TASK TO CARRY OUT:
Set down every record below exactly as written.

Collected data:
»»

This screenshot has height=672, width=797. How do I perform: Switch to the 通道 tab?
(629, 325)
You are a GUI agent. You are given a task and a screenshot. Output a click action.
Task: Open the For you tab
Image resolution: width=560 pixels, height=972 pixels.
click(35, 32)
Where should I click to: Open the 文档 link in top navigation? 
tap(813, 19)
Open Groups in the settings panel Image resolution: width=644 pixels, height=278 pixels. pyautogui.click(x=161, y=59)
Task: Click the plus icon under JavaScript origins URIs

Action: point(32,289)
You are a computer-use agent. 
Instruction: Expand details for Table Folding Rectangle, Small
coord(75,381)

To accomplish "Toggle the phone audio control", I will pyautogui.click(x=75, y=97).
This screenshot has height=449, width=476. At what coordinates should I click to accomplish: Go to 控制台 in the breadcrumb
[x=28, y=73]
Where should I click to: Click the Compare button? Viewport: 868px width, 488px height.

««

EXERCISE OUTPUT:
This screenshot has height=672, width=797. How do I perform: Switch to the 通道 tab?
(629, 325)
You are a GUI agent. You are given a task and a screenshot. Output a click action.
Task: Open the For you tab
Image resolution: width=560 pixels, height=972 pixels.
click(35, 32)
Where should I click to: Open the 文档 link in top navigation? 
tap(813, 19)
Open Groups in the settings panel Image resolution: width=644 pixels, height=278 pixels. pyautogui.click(x=161, y=59)
Task: Click the plus icon under JavaScript origins URIs

Action: point(32,289)
You are a computer-use agent. 
Instruction: Expand details for Table Folding Rectangle, Small
coord(75,381)

To accomplish "Toggle the phone audio control", I will pyautogui.click(x=75, y=97).
This screenshot has height=449, width=476. At what coordinates should I click to accomplish: Go to 控制台 in the breadcrumb
[x=28, y=73]
Where should I click to: Click the Compare button? Viewport: 868px width, 488px height.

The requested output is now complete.